# Find angle QTS.

anglegeometrytriangles

Given $$PQ=PR, QT = 2SU$$, $$PS \parallel QR$$ and $$SU \perp QR$$. $$QT$$ is angle bisector of $$\angle PQR$$. What is the size of $$\angle QTS$$?

What I have so far:
$$\angle PQT=\angle RQT=\alpha$$, $$\angle QRP = \angle SPR = 2\alpha$$,$$\angle QPT = 180-4\alpha$$.

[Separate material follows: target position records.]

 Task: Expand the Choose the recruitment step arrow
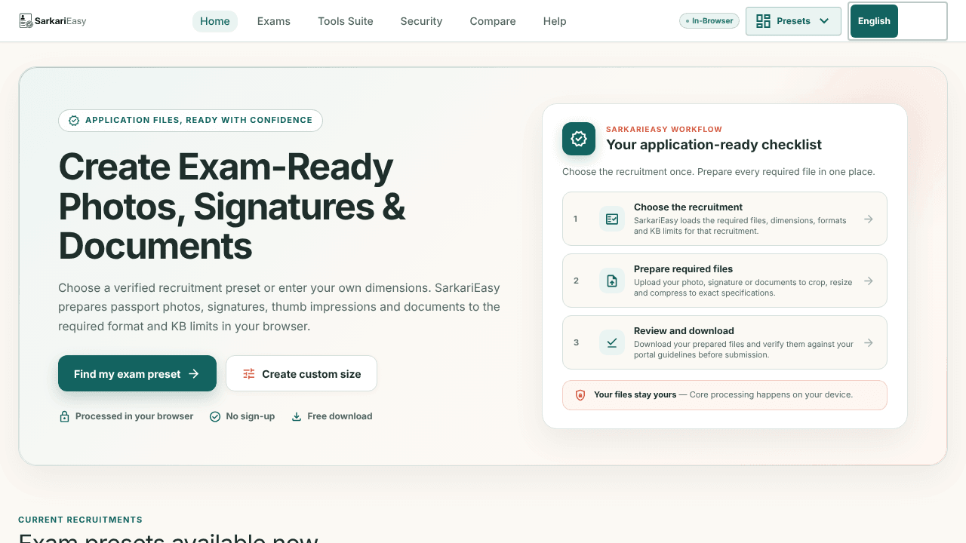869,219
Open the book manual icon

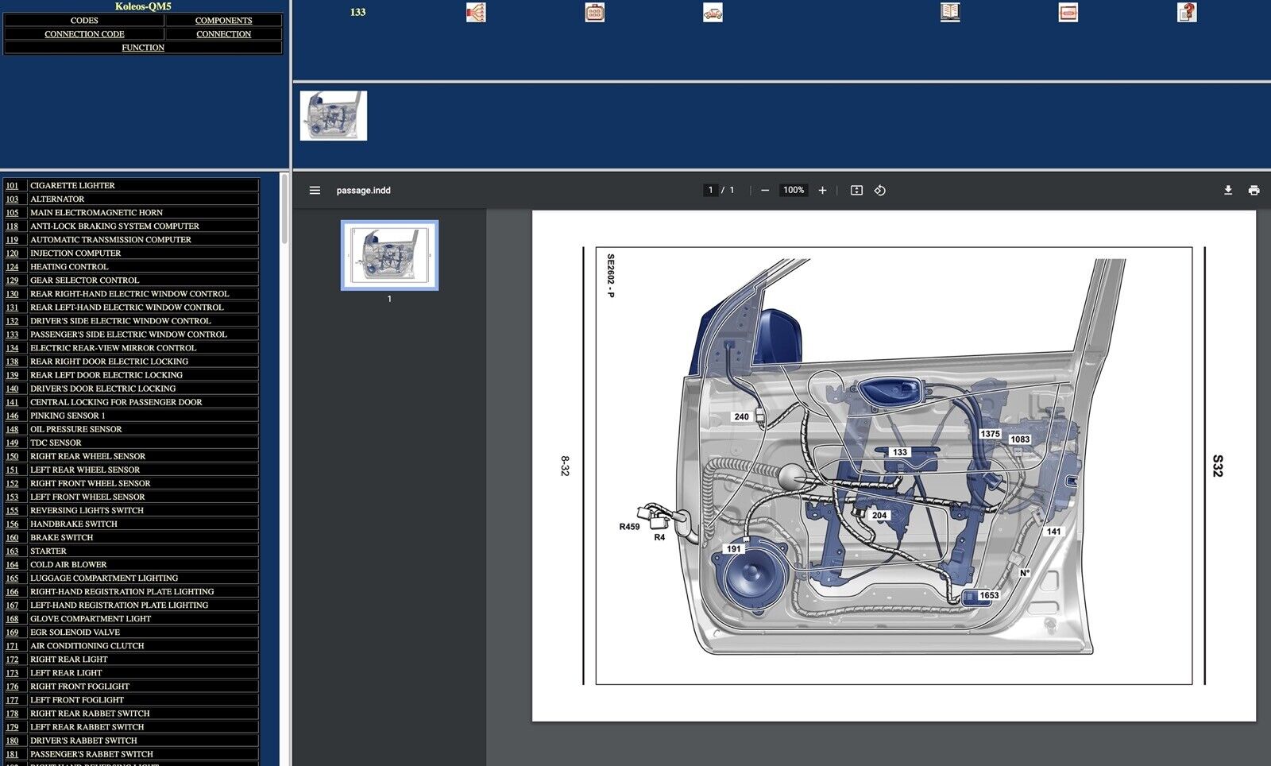(950, 13)
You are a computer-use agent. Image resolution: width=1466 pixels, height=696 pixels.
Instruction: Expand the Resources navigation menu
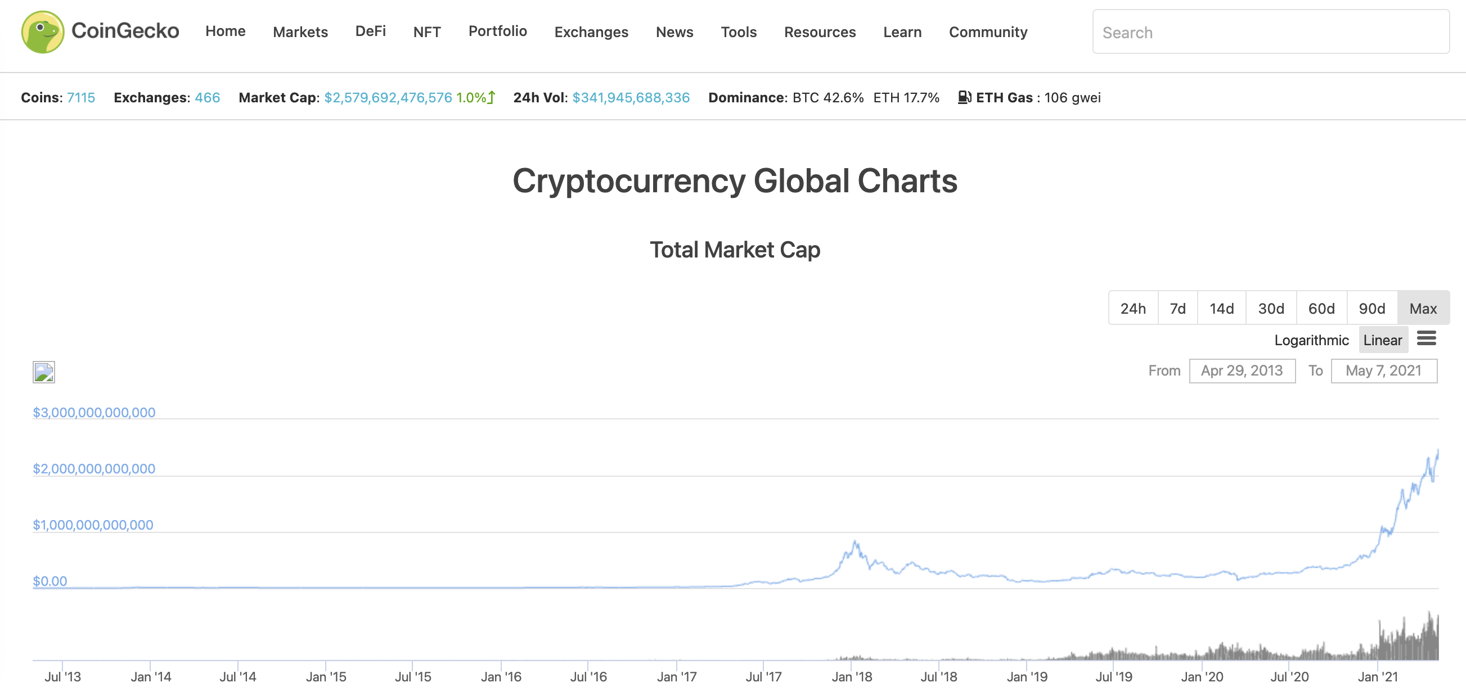coord(820,32)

I am unsure how to proceed.

Let add one point $$O$$ to construction, which is intersection of $$SU$$ and $$PQ$$.
$$\angle TPS=\angle PRQ=\angle PQR=\angle OPS \Rightarrow TS=OS\Rightarrow OT=2OS$$
$$\frac{PQ}{SU}=\frac{OP}{OS} \Rightarrow \frac{PQ}{QT}=\frac12 \frac{PQ}{SU}=\frac12\frac{OP}{OS}=\frac{OP}{OT}\Rightarrow \frac{PQ}{OP}=\frac{QT}{OT} \Rightarrow TP {\rm\ is\ bisector\ of\ }\angle QTO$$
Let $$\angle QOT=\alpha$$, then $$\angle PTO=\alpha$$, $$\angle QTS=2\alpha$$, $$\angle QTU=180°-2\alpha$$, $$\angle UQT=2\alpha-90°$$, $$\angle OQT=2\alpha-90°$$. Then in triangle $$OQT$$ sum of angles is $$2\alpha+\alpha+2\alpha-90°=180°$$, $$5\alpha=270°$$, $$\alpha=54°$$. $$\angle QTS=2\alpha=108°$$.